In botany, an awn is either a hair- or bristle-like appendage on a larger structure, or in the case of the Asteraceae, a stiff needle-like element of the pappus.

Awns are characteristic of various plant families, including Geraniaceae and many grasses (Poaceae).

Description
In grasses, awns typically extend from the lemmas of the florets. This often makes the hairy appearance of the grass synflorescence. Awns may be long (several centimeters) or short, straight or curved, single or multiple per floret. Some biological genera are named after their awns, such as the three-awns (Aristida).

In some species, the awns can contribute significantly to photosynthesis, as, for example, in barley.

The awns of wild emmer-wheat spikelets effectively self-cultivate by propelling themselves mechanically into soils.  During a period of increased humidity during the night, the awns of the spikelet become erect and draw together, and in the process push the grain into the soil.  During the daytime the humidity drops and the awns slacken back again; however, fine silica hairs on the awns act as ratchet hooks in the soil and prevent the spikelets from reversing back out again.  During the course of alternating stages of daytime and nighttime humidity, the awns' pumping movements, which resemble swimming frog kick, drill the spikelet as much as an inch into the soil.

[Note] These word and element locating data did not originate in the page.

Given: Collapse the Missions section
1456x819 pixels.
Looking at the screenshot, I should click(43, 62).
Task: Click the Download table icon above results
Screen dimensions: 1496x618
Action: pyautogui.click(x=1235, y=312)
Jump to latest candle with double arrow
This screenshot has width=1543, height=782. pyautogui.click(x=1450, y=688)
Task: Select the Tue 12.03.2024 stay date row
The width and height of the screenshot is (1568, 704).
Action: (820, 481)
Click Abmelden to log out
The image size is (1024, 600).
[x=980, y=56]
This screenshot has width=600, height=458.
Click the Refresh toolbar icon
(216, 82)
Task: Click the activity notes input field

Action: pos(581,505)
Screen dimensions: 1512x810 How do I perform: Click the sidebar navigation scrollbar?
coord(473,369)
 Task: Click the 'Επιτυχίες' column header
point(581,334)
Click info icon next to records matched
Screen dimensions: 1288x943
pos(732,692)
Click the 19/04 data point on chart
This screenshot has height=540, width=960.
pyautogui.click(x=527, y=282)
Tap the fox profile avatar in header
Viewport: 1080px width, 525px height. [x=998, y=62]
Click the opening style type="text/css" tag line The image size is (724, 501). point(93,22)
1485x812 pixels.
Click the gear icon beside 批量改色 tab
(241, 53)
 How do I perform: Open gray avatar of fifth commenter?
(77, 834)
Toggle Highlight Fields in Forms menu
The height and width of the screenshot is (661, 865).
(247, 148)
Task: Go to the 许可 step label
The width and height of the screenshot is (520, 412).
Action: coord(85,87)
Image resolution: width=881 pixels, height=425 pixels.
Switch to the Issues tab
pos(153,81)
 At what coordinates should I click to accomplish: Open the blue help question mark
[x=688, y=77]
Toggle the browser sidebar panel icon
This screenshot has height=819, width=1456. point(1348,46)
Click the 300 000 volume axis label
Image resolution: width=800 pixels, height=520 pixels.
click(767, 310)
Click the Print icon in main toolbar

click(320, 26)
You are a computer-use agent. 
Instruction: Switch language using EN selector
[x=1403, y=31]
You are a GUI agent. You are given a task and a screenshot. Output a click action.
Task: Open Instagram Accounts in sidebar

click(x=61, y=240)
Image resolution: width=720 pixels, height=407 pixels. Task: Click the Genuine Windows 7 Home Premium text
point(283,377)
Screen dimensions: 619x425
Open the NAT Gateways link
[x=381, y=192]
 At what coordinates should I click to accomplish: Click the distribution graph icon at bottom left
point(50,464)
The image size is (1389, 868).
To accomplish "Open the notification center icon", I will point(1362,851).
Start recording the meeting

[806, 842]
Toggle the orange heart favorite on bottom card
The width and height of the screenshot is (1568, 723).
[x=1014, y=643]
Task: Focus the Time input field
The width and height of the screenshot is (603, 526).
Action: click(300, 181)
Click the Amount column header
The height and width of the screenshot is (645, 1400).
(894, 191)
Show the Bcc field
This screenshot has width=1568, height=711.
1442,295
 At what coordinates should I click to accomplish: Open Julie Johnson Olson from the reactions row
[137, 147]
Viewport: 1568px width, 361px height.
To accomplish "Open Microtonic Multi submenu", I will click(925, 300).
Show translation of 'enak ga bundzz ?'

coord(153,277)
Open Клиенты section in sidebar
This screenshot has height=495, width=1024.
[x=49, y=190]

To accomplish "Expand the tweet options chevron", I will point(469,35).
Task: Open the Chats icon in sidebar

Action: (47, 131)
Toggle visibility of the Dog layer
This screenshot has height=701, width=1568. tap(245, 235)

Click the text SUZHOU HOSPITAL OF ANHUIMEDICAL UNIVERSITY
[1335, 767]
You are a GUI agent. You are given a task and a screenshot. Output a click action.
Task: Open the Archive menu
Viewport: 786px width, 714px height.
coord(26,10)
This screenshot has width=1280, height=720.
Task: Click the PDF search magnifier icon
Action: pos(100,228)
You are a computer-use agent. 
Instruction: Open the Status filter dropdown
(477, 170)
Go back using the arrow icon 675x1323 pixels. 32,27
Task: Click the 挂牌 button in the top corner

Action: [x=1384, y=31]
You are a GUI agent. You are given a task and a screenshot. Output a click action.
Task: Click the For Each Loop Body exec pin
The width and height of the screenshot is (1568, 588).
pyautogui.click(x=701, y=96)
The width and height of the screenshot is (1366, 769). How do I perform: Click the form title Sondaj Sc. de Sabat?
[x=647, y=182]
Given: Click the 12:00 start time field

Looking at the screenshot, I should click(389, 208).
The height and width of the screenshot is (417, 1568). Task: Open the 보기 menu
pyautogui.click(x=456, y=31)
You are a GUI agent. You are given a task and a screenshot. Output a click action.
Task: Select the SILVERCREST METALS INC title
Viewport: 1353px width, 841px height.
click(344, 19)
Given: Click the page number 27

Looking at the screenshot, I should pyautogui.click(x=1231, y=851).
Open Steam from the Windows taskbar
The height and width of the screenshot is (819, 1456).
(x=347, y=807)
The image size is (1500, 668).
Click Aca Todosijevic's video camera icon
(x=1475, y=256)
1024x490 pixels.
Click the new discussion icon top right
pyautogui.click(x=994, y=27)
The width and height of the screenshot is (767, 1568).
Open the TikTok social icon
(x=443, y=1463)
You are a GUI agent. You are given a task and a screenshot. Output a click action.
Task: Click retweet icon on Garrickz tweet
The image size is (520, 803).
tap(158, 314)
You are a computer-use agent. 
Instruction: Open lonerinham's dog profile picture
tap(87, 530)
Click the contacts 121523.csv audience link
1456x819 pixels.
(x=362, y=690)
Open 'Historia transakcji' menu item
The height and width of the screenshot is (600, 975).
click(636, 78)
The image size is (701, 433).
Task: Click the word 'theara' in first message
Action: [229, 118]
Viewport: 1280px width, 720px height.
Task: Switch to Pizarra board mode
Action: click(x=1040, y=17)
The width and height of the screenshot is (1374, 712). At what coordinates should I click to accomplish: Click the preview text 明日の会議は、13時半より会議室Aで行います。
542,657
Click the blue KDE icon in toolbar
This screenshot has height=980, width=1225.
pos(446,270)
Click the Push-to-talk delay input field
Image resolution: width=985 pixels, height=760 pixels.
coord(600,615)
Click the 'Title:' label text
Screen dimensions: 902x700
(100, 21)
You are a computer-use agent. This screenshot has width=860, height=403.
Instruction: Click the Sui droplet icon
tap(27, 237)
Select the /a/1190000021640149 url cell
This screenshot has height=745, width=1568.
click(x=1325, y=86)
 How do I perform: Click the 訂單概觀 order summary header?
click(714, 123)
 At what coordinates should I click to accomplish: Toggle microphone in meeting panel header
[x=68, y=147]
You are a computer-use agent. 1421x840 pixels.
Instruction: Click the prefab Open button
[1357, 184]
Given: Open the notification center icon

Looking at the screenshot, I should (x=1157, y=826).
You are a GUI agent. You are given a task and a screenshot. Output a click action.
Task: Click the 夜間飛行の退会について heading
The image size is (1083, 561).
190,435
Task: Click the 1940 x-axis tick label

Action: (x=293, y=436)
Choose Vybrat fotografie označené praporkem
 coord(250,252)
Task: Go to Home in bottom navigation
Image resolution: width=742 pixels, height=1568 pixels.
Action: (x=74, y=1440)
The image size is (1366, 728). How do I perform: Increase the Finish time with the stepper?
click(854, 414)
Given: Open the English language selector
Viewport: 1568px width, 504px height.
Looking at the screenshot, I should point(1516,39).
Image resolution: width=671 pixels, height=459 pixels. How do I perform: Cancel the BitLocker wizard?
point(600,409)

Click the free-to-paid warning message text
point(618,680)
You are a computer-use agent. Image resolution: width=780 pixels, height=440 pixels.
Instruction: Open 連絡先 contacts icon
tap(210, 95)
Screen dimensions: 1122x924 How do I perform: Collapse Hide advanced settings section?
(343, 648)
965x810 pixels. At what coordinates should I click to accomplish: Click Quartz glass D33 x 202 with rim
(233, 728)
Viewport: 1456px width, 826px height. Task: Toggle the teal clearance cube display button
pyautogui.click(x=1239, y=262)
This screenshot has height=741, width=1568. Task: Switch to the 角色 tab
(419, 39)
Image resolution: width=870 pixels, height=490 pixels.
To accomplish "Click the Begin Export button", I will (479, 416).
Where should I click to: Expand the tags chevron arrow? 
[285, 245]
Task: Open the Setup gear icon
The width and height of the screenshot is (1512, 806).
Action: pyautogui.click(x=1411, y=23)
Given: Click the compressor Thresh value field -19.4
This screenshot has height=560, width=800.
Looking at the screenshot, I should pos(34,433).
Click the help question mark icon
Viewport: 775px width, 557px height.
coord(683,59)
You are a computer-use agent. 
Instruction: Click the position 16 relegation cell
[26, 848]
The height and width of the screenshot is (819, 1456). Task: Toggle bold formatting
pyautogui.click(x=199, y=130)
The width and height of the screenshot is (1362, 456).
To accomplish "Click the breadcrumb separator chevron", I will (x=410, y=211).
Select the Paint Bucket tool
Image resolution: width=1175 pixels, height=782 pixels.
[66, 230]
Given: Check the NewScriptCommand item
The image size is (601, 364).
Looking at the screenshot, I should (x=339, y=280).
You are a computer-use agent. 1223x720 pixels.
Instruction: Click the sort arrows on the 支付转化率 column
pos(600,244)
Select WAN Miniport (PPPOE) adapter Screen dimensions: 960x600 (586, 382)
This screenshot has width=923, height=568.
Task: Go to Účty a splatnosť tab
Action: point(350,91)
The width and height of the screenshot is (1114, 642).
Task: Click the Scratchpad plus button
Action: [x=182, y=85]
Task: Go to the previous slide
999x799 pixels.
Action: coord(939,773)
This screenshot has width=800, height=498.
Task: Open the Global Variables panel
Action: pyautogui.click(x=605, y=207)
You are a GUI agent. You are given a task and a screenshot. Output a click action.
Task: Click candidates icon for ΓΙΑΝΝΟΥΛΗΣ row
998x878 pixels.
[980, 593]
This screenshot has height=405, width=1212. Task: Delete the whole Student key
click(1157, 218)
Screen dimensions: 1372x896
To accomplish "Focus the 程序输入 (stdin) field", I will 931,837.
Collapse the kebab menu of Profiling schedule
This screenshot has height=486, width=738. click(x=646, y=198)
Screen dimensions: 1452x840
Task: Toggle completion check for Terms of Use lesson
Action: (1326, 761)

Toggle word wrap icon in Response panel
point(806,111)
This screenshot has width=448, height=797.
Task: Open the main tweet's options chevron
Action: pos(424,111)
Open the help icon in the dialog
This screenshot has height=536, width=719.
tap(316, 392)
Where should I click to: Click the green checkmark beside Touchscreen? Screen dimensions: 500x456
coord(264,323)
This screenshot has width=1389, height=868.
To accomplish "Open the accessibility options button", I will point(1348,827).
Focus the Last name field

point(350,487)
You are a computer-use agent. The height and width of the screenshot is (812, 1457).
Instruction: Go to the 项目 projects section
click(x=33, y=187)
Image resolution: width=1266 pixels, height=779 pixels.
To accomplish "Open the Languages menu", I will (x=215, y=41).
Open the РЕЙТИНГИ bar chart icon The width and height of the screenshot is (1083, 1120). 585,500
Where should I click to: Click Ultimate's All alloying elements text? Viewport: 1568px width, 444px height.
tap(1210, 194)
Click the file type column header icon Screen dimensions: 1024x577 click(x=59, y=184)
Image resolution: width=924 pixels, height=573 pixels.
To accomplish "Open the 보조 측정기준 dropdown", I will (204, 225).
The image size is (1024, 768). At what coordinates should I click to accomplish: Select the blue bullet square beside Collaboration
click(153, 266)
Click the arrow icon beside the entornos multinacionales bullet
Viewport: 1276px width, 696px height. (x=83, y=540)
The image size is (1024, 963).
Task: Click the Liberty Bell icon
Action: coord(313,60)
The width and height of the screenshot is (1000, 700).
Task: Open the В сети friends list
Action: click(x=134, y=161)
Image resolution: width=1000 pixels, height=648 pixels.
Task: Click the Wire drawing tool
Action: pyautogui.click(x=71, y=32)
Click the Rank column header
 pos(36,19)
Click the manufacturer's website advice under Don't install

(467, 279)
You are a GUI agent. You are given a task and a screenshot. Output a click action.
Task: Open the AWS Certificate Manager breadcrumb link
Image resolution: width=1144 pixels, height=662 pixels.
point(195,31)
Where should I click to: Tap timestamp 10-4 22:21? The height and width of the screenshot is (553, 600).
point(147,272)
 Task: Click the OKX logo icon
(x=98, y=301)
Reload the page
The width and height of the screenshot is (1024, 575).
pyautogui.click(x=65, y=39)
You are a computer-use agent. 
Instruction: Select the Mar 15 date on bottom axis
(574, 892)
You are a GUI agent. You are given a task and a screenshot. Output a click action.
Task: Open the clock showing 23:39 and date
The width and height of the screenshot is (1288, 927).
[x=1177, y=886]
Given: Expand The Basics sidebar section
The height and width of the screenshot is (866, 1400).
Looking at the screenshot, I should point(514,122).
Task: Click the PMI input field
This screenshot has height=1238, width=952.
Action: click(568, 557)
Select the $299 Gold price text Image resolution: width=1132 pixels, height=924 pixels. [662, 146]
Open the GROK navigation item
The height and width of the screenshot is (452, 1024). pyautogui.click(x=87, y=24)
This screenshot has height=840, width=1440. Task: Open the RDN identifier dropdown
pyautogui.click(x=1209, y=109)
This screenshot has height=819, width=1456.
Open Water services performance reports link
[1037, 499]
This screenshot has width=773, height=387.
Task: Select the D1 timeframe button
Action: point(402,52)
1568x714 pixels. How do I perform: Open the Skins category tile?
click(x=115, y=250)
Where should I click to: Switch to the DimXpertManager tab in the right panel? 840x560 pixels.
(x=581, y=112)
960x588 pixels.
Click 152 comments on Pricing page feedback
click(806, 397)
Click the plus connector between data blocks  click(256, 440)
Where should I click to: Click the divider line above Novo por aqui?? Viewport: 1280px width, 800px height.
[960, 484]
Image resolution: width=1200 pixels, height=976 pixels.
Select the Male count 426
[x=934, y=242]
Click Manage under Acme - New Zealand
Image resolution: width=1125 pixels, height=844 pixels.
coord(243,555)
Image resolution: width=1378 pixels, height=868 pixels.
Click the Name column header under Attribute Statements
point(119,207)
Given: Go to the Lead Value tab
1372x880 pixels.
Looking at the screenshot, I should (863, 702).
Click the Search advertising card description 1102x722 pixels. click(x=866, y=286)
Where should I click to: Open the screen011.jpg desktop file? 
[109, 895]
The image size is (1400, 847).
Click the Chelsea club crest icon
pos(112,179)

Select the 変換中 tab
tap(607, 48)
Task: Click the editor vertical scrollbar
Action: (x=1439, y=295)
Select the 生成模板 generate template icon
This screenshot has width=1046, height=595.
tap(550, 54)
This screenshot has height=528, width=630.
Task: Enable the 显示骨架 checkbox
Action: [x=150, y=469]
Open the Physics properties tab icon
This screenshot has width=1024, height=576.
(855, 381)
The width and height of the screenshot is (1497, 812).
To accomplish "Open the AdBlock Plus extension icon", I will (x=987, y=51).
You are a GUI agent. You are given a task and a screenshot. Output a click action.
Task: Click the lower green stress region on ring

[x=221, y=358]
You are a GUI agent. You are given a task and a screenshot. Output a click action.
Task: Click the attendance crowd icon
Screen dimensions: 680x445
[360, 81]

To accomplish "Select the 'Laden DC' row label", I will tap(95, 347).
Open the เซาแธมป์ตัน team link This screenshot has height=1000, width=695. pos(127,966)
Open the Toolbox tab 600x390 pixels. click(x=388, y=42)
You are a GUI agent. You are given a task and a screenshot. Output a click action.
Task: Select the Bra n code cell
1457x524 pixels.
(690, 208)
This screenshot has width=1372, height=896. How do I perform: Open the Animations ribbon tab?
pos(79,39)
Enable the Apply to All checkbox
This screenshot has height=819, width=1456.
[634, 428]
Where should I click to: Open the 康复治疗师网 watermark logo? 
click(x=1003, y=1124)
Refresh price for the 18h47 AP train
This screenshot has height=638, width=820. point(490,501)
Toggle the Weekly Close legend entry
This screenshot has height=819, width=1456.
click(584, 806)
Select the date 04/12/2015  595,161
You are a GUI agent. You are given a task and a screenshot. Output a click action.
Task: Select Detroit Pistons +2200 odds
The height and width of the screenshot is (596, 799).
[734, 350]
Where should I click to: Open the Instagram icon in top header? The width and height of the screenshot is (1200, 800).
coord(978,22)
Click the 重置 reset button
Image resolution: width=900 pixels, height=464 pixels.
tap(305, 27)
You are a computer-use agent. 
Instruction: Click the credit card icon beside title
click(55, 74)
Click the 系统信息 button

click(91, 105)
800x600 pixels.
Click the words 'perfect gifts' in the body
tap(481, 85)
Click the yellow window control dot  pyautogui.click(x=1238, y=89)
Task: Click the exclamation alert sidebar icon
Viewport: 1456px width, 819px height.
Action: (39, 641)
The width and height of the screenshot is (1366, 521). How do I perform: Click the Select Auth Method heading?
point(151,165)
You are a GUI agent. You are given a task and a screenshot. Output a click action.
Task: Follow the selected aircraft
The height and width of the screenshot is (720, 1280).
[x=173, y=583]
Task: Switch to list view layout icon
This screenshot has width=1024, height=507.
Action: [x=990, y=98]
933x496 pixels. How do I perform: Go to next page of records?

When awns occur in the Geraniaceae, they form the distal (rostral) points of the five  carpels, lying parallel in the  style above the ovary. Depending on the species, such awns have various  seed-dispersal functions, either dispersing the seed by flinging it out (seed ejection); flinging away the entire carpel so that it snaps off (carpel projection); entangling the awn or bristles on passing animals (zoochory); or possibly burying the seed by twisting as it lies on soft soil.